Literary Hub

When Roald Dahl’s Editor Decided He Was Too Much of a Prick To Publish

There are a number of important moments in the lives of bookish children, or the adults that used to be them. Moments when you learn something that you cannot unlearn. Turning points, if you will. One of these is the moment you find out that Roald Dahl was an asshole. And not a cute, edgy asshole either. A misogynistic, anti-Semitic, cheating, bullying, arrogant asshole. Yes, this is the same guy who wrote Matilda. (Though as it turns out, Dahl originally wrote Matilda as a wicked little girl who tortures her poor parents and only later becomes clever, and it took his editor Stephen Roxburgh to sort it all out for him.) He was famous for insulting people, stirring up spats with other writers and being generally unpleasant to just about everyone. Even his first wife, Patricia Neal, nicknamed him “Roald the Rotten.”

But on the other hand, he wrote some pretty wonderful books. For almost twenty years, his New York publisher was Alfred A. Knopf. In his memoir Avid Reader, Robert Gottlieb, who was top-brass there from 1963 to 1987, wrote a little about working with Dahl:

His behavior to the staff there was so demanding and rude that no one wanted to work with him, and in any case there was no one there who was elevated enough for him to deign to deal with. Roald was a tremendous charmer . . . but his behavior at Knopf grew more and more erratic and churlish. Secretaries were treated like servants, tantrums were thrown both in person and in letters, and when Bob Bernstein, as head of Random House, didn’t accede to his immoderate and provocative financial demands, we sensed anti-Semitic undertones in his angry response.

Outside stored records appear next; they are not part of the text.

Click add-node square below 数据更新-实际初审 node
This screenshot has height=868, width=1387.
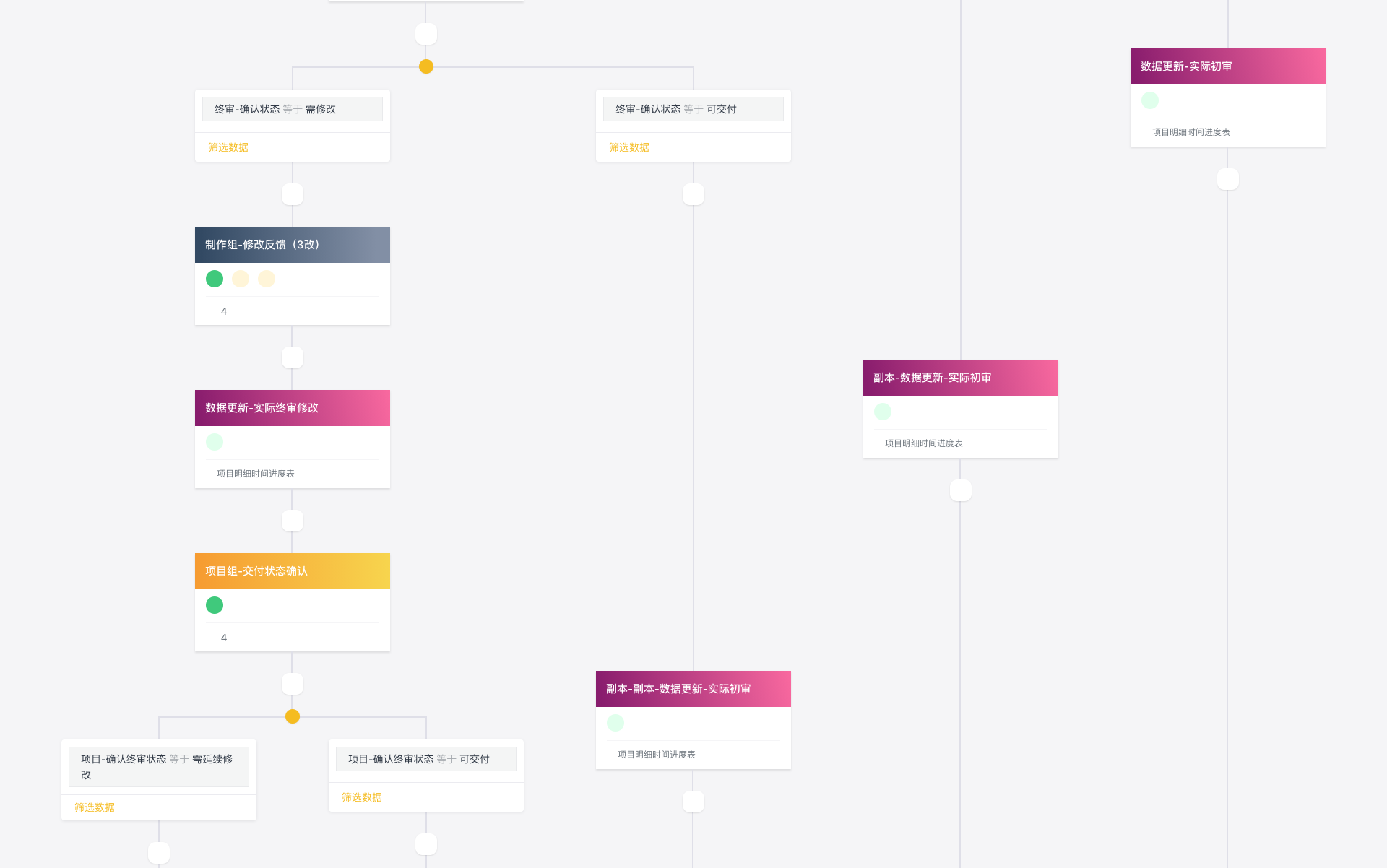[x=1228, y=179]
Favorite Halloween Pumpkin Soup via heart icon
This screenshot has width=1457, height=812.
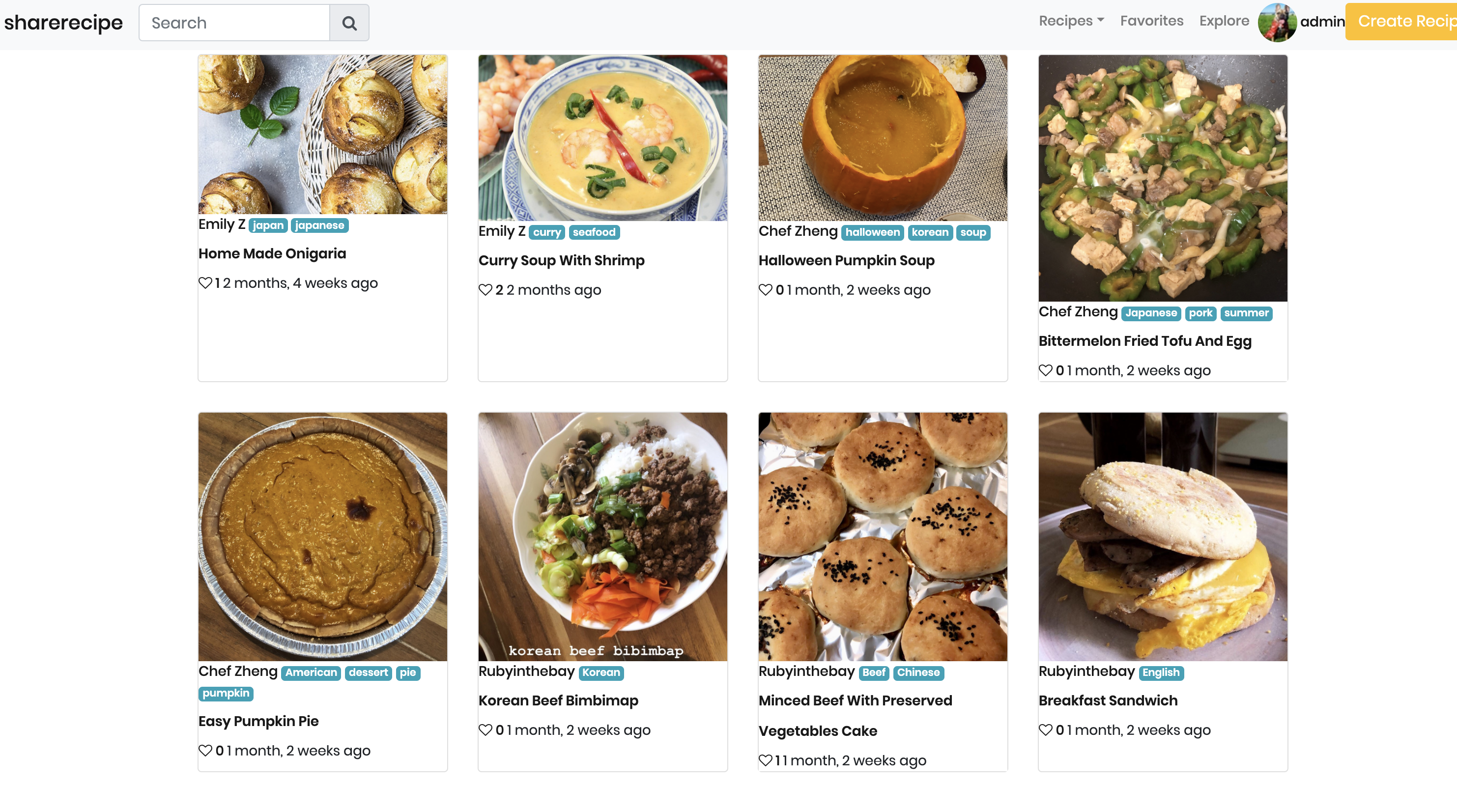pyautogui.click(x=765, y=289)
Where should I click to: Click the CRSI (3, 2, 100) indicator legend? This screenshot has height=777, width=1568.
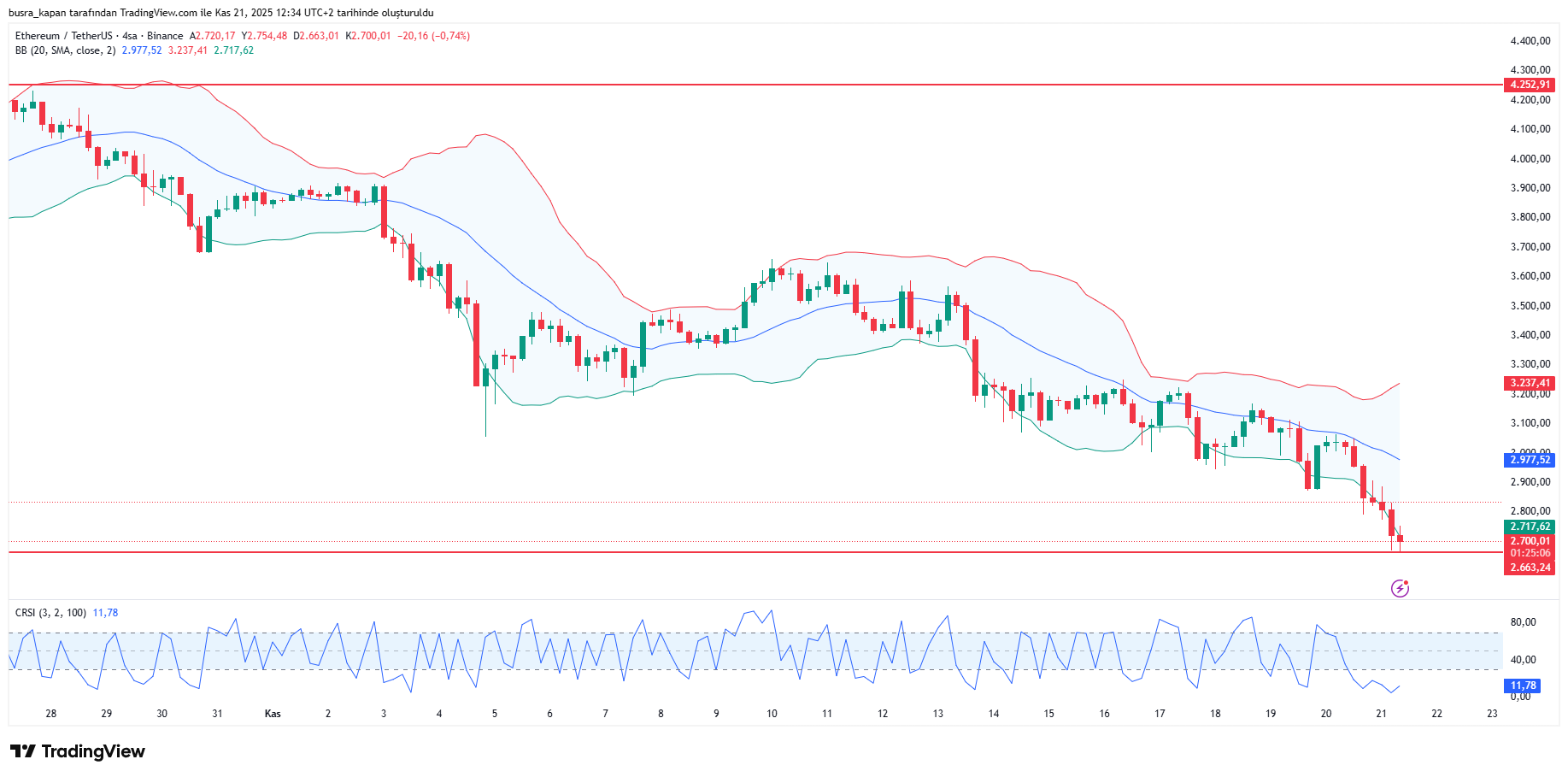(x=50, y=613)

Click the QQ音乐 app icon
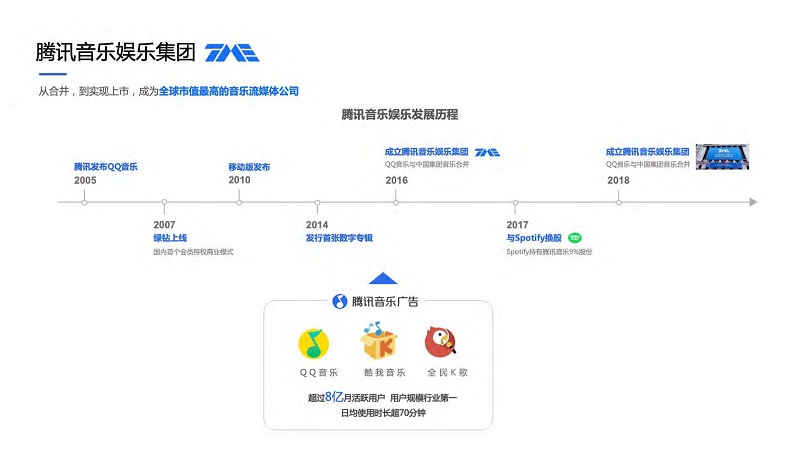314,344
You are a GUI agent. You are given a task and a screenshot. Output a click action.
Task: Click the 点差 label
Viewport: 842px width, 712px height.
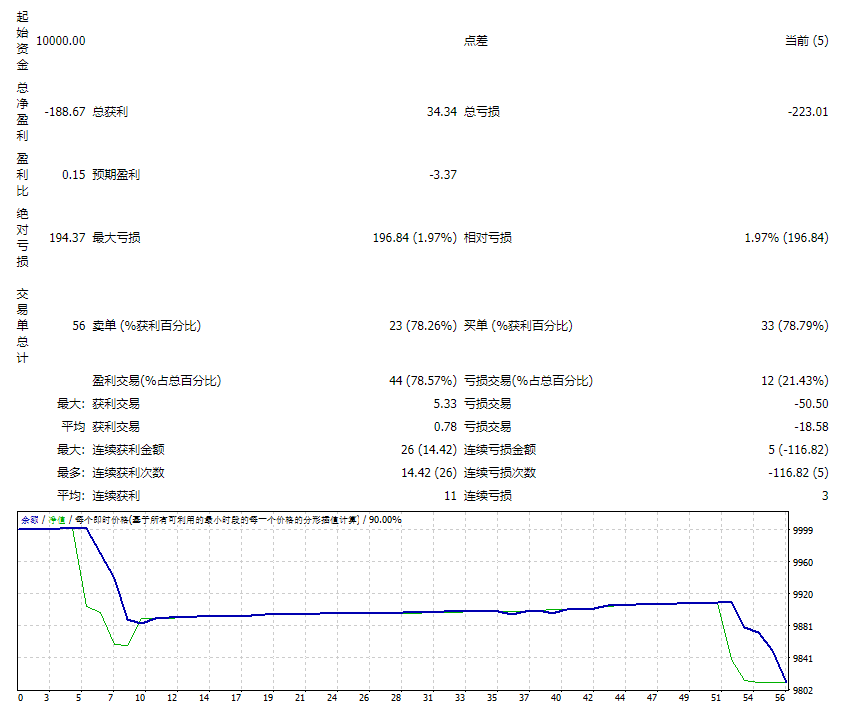pos(476,41)
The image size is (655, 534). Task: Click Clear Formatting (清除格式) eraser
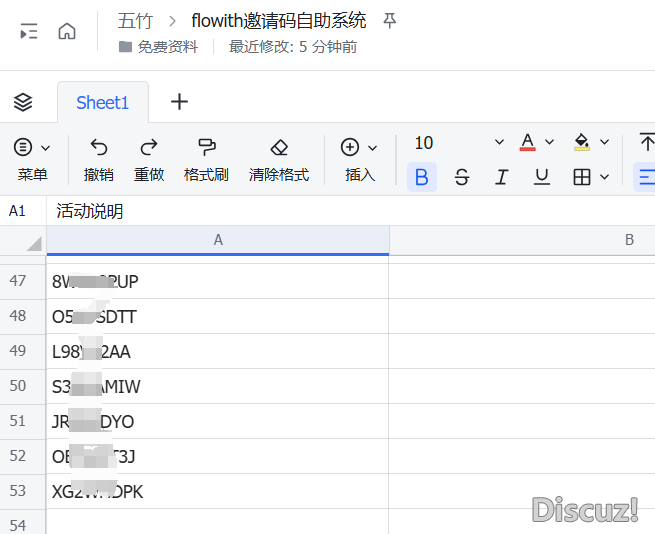pos(279,147)
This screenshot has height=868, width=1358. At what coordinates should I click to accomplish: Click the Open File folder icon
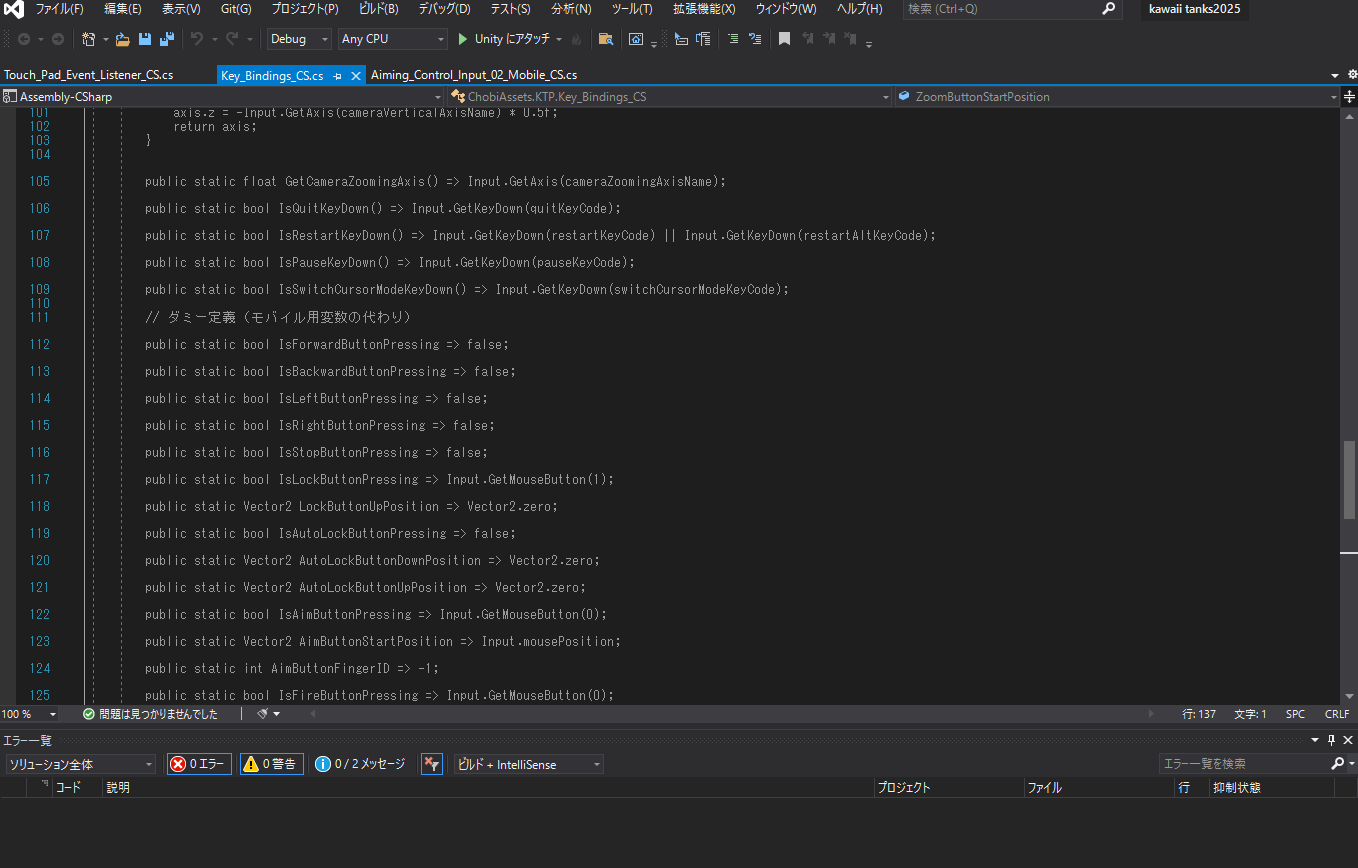tap(123, 39)
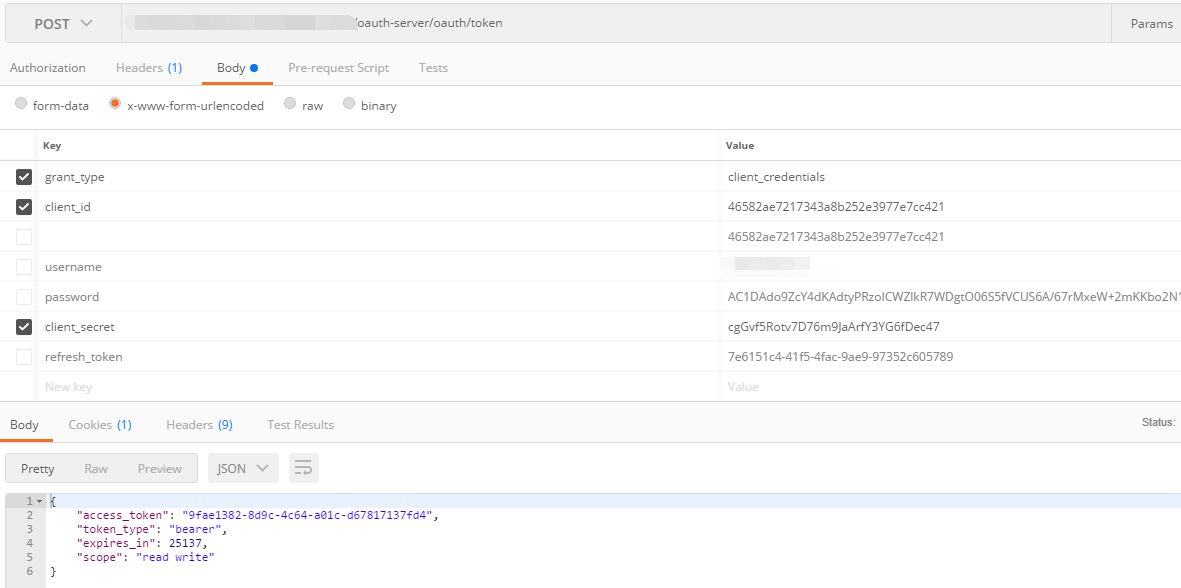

The last straw was, somewhat incredibly, over pencils. According to Jeremy Treglown’s biography of Dahl, in 1980 the writer sent a letter to his Gottlieb’s office to tell him that he was running out of pencils (Dixon Ticonderoga, 1388–2-5/10 Medium), and requesting that Gottlieb have someone “competent and ravishing” send a packet of six dozen his way. Gottlieb thought he was joking and ignored him. Three months later, Dahl wrote again, and finally Gottlieb’s assistant wrote back, sending the closest thing she could find. These, apparently, were not sufficient, and in addition to the pencils, Dahl had a slew of other complaints and demands. He wrote again, threatening to take his books elsewhere. Gottlieb responded:

Dear Roald,

This is not in response to the specifics of your last several letters to me and my colleagues, but a general response to everything we’ve heard from you in the past year or two.

In brief, and as unemotionally as I can state it: since the time when you decided that Bob Bernstein, I and the rest of us had dealt badly with you over your contract, you have behaved to us in a way I can honestly say is unmatched in my experience for overbearingness and utter lack of civility. Lately you’ve began addressing others here—who are less well placed to answer you back—with the same degree of abusiveness. For a while I put your behavior down to the physical pain you were in and so managed to excuse it. Now I’ve come to believe that you’re just enjoying a prolonged tantrum and are bullying us.

Your threat to leave Knopf after this current contract is fulfilled leaves us far from intimidated. Harrison, Bernstein and I will be sorry to see you depart, for business reasons, but these are not strong enough to make us put up with your manner to us any longer. I’ve worked hard for you editorially but had already decided to stop doing so; indeed, you’ve managed to make the entire experience of publishing you unappealing for all of us—counterproductive behavior, I would have thought.

To be perfectly clear, let me reverse your threat: unless you start acting civilly to us, there is no possibility of our agreeing to continue to publish you. Nor will I—or any of us—answer any future letter that we consider to be as rude as those we’ve been receiving.

Regretfully,

BG

Apparently, when he sent the letter, all of Dahl’s contacts at Knopf “stood on their desks and cheered.”

The anti-Semitic thing was real, by the way; in a 1983 interview, Dahl said, “there’s a trait in the Jewish character that does provoke animosity . . . I mean there is always a reason why anti-anything crops up anywhere; even a stinker like Hitler didn’t just pick on them for no reason.” Woof.